28.04.11 - Zugegebenermaßen ist rein rechnerisch noch nichts entschieden. Gewinnt Bayer Leverkusen alle drei verbleibenden Spiele und verliert der BVB gleichzeitig zwei Spiele, könnte die Werksmannschaft der Firma, die Aspirin und Heroin zur Marktreife führte, doch noch die Meisterschaft für sich entscheiden. Aber wahrscheinlicher ist: Vizekusen bleibt Vizekusen und Dortmund wird nach 1956, 1957, 1963, 1995, 1996 und 2002 zum siebenten Mal Deutscher Meister.
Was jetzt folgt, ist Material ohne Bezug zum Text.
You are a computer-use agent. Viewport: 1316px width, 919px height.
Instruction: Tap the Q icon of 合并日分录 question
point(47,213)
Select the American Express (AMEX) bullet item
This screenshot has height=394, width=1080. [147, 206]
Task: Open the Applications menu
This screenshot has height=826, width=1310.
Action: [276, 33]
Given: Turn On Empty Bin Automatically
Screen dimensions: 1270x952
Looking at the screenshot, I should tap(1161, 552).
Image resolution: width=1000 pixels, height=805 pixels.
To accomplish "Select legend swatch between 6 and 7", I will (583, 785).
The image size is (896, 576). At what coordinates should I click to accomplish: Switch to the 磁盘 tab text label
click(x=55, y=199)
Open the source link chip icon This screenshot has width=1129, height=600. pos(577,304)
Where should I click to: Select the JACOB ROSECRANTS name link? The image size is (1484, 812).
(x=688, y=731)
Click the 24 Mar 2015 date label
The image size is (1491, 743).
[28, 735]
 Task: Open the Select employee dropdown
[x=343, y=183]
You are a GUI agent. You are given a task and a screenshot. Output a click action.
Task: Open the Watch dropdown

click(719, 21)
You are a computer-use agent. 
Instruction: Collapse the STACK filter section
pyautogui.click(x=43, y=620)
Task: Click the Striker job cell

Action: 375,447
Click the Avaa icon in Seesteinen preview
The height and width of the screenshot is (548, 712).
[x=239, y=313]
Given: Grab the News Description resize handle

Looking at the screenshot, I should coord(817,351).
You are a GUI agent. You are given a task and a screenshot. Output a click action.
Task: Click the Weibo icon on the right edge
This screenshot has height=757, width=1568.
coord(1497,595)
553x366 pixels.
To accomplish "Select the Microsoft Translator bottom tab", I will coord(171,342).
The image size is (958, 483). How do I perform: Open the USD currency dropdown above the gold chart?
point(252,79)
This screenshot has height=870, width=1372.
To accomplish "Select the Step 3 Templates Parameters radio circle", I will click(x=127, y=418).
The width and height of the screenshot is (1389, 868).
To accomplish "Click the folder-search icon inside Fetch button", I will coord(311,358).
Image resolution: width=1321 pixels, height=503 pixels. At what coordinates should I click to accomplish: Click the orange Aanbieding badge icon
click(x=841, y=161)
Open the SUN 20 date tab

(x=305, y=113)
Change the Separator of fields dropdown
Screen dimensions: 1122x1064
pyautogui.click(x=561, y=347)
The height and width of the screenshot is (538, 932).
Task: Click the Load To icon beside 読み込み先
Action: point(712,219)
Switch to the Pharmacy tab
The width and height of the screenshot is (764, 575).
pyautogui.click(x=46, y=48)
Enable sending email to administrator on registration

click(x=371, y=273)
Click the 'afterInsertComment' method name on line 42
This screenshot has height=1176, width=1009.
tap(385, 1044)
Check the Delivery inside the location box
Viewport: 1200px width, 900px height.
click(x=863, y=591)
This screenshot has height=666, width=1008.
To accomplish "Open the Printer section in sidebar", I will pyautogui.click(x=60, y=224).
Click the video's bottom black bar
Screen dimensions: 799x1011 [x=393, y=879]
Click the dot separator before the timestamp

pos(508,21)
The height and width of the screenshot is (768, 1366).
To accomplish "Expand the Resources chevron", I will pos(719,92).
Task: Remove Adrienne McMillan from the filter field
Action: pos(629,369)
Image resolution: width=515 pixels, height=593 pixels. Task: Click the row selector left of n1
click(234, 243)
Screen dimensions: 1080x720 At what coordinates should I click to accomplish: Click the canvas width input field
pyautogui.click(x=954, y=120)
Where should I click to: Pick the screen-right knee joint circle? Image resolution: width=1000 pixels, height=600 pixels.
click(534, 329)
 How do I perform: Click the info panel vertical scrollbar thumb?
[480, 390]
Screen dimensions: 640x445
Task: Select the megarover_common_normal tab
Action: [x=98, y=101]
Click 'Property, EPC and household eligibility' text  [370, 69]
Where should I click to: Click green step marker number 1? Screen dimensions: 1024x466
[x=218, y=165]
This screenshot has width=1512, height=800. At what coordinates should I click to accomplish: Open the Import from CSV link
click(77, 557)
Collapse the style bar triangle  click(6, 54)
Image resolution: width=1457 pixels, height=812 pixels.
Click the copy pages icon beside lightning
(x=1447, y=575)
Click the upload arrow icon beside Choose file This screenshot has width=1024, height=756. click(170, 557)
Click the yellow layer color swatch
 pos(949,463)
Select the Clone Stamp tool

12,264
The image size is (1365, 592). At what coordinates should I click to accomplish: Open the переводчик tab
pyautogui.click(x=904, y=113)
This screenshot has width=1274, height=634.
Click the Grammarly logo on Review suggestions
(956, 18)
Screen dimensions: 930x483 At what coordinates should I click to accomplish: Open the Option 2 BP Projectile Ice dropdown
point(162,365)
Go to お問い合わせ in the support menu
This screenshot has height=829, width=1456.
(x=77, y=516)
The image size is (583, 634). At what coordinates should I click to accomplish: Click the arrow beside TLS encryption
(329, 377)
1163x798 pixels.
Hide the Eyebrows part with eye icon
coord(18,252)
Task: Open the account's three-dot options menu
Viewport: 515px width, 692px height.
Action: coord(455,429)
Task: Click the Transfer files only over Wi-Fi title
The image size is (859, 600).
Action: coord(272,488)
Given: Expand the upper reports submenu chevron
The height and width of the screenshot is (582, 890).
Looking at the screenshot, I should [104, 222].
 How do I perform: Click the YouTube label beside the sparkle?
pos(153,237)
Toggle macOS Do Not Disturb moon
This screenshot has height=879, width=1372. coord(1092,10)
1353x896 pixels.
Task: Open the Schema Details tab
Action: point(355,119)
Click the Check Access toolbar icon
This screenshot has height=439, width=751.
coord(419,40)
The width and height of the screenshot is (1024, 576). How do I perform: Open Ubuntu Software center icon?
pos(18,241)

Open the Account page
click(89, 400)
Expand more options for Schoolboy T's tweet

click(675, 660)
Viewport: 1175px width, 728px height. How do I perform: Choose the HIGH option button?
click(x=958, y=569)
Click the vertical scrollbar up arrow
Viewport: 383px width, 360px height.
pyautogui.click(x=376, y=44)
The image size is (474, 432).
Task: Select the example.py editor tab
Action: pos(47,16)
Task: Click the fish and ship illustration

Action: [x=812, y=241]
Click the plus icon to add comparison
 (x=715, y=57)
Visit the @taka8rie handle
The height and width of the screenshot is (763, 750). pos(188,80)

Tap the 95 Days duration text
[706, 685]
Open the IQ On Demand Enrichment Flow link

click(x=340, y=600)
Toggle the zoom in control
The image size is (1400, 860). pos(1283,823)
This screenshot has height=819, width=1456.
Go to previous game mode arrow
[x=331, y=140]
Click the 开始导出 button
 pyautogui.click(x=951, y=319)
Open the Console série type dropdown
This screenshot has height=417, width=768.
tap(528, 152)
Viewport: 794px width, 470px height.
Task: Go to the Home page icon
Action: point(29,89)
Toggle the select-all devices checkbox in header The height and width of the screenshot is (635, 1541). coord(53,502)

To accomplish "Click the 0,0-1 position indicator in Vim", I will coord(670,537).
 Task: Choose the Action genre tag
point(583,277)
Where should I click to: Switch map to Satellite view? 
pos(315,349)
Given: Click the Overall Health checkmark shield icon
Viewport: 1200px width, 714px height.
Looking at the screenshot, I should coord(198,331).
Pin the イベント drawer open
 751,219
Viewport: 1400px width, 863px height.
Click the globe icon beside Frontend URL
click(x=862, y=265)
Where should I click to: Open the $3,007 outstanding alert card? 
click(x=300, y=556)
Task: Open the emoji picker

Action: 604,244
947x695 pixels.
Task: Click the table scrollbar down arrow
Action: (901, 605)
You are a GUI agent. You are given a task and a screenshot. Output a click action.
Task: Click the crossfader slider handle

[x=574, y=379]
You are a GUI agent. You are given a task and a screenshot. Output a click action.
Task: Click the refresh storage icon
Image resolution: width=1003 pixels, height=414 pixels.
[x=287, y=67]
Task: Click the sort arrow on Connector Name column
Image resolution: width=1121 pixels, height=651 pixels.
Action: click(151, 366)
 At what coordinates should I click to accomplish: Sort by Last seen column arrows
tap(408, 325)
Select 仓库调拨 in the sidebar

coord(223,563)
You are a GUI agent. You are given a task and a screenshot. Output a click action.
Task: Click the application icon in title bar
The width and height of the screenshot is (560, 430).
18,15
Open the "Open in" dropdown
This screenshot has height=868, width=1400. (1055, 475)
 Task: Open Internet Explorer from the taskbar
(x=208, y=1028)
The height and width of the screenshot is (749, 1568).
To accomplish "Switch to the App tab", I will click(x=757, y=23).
Gern hätte ich ein Essay passend zu diesem Ereignis veröffentlicht. Leider war der Text in unseren Printmedien schon für Ende April angekündigt und der Ballspielverein schwächelt ein wenig in der Zielgeraden. Nun sind es „nur noch“ fünf Punkte, drei Spiele, neun mögliche Punkte. Aber bitte keine Schwarzmalerei.
Denn: Hurra! Dortmund wird Deutscher Meister. Und Schalke oder Duisburg gewinnen den DFB-Pokal. Schalke erringt – trotz des Klassenunterschiedes gegen die „Reds“ aus Manchester – eine bedeutende Platzierung in der Champions League. Dem VFL Bochum drückt man auch als Pott-Konkurrent die Daumen. Eine Mannschaft mehr in der Bundesliga hieße momentan vier Revierderbys mehr pro Spielzeit.
Der Fußball kommt nun endlich dahin, wo er hingehört, nämlich nach Hause, ins Ruhrgebiet. Niemals in der Geschichte des deutschen Fußballs waren die Clubs aus dem Pott so erfolgreich wie in der Saison 2010/11. Das, was die Kulturhauptstadt RUHR.2010 immer wollte und nie schaffte, die schönste Nebensache der Welt vollbrachte das Wunder. Im vergangenen Jahr versuchten Pleitgen und Kollegen mit einem Massenfrühstück auf der Autobahn und mit Ballons über Zechen der Republik zu zeigen, welche Kraft im Pott steckt. Die Republik lächelte meist dazu. Denn durch die vordergründige Kraftmeierei schimmerte immer der Minderwertigkeitskomplex durch. Beim Fußball aber wird nicht gelächelt, da zählt einzig und allein, was auf dem Platz.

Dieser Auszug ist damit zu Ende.